Fascinating as the molecular analysis is, it only tells half the story, since individual people perceive flavour in different ways. “We wanted to try and build a flavour model; an atlas of how these molecules interact when people taste them,” says Webster. “Does the average person prefer marmalade-y orange or fresh, zingy orange? We asked our friends to taste different gin candidate blends, and asked if any of their friends were interested, and it ballooned… Thousands of people ended up participating in the taste testing.”
The Linden Leaf team sent rounds upon rounds of samples to participants, asking for flavour feedback and tweaking the contents. “Also inside of that, we would try single botanical extracts, where we take one ingredient that is just incredible by itself,” Webster says. “We did everything we could to try and understand what people liked and disliked.” The results were fascinating. “Coriander is a really clear example,” he says. “Around 90% of people think fresh coriander smells and tastes beautiful. The other 10% of people like the smell, but when they taste it, they think it’s horribly bitter. It’s a genetic variation in people that makes them perceive the flavour differently, and it can be up to 15% depending on where people come from.” Understanding this allowed them to adjust the blend accordingly.

We love a bit of science here
Many of their findings were entirely unexpected. “We found that the strongest orange smell that we can make – the most satisfying, beautiful rounded orange smell – actually comes from a variety of pepper, not from oranges,” says Webster. “We found that there are some incredible extracts which don’t taste of much themselves, but they soften the bitterness of other things. We were also able to map these flavours over time as someone takes a sip of the gin; map which flavours come up at what point in the arc of the finish in the person’s mouth.
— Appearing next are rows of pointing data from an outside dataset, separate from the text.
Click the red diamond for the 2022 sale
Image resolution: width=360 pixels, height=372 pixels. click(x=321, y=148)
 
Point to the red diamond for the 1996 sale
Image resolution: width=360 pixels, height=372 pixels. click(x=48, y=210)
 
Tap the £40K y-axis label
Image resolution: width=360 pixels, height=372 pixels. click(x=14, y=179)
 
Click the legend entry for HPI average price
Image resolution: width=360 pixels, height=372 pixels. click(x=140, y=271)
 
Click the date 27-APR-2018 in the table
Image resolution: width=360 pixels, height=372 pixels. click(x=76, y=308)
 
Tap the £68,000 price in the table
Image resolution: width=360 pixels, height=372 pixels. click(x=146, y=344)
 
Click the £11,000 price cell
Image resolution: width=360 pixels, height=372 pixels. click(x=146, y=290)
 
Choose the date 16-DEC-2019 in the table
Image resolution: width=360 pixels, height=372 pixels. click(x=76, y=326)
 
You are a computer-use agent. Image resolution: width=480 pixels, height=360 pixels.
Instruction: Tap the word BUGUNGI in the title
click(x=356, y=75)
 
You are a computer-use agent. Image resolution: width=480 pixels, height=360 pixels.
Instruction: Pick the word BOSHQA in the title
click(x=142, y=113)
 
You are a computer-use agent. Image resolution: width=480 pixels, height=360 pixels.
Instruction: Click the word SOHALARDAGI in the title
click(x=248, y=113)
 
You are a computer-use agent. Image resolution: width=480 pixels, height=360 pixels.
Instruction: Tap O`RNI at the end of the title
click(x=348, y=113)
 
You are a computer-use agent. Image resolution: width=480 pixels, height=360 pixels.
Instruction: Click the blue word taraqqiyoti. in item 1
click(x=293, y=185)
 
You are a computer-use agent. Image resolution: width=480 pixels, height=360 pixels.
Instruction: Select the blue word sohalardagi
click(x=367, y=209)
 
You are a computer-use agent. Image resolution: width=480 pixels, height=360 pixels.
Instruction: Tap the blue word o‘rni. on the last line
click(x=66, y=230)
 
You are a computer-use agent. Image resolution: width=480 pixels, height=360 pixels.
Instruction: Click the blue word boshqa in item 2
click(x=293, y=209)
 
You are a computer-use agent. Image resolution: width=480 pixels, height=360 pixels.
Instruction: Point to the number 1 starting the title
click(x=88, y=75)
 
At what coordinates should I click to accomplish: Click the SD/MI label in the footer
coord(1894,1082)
It’s really good fun stuff.”
Currently the range consists of Linden Leaf 88 Gin – named for the total number of molecular flavour notes derived from each of its 28 botanicals – and Linden Leaf 8 Organic Molecular Gin, which contains eight botanicals and eight molecular flavour notes; plus Arabic Single Note Coffee Spirit, which showcases the full flavour profile on a fair trade organic coffee from Peru, as well as the super-smooth Singularity Organic Molecular Vodka.
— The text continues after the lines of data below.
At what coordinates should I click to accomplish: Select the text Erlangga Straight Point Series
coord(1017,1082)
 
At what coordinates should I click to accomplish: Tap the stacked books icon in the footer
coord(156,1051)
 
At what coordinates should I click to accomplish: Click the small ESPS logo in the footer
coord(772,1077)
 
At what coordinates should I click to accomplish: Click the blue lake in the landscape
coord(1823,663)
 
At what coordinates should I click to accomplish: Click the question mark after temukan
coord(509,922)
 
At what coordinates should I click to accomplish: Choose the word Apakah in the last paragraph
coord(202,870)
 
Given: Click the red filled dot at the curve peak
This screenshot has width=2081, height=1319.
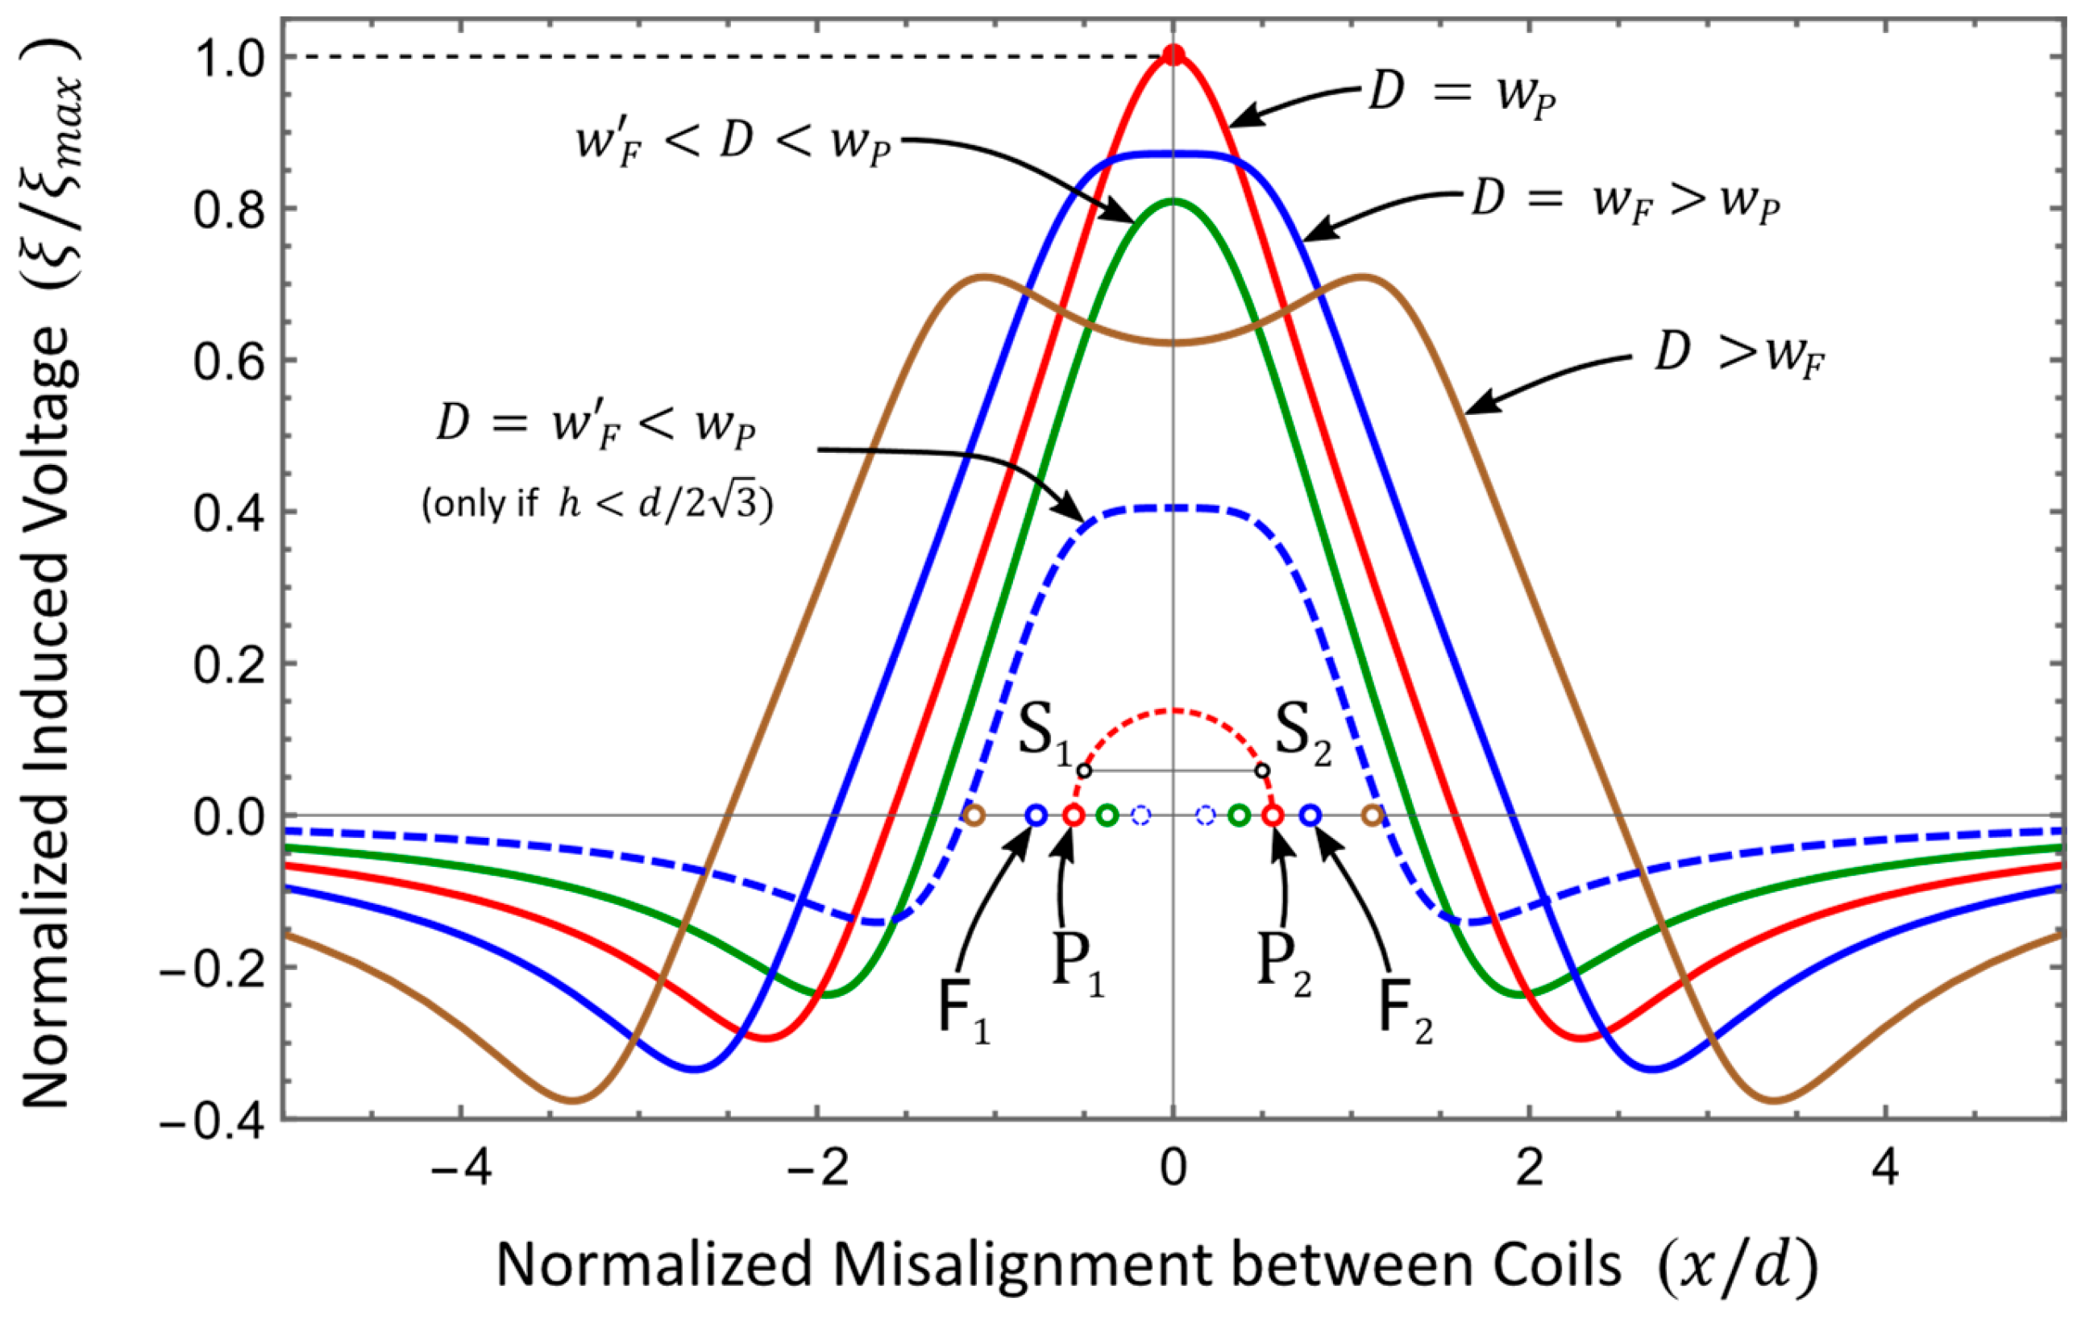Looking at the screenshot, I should point(1173,56).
There’s plenty more coming on the classic spirits front, including absinthe and aquavit, as well as a top secret project that looks set to revolutionise your home bar (and beyond). Considering the distillery kit they’re working with, seemingly no botanical is off-limits. The team at Linden Leaf don’t distil their base alcohol – at least, not yet – instead outsourcing their organic neutral grain spirit from third party distillers. The selection process is always led by tasting, says Webster. Organic alcohol varies batch by batch, depending on the season and the producer, and so every step along the way alters the flavour.
“We taste and analyse the various organic alcohols available on the market and when we think a batch will work particularly well with our products, we buy it in bulk,” he explains. “I’d love to get to a point where we can make our own, not only because it gives us the most control – and is kind of fun – but there are so many opportunities for making distilled alcohol manufacturing much more energy efficient and we’d really like to have a play with that. But honestly, I’m jumping the gun. That’s many years ahead.”
The Linden Leaf range is available from Master of Malt.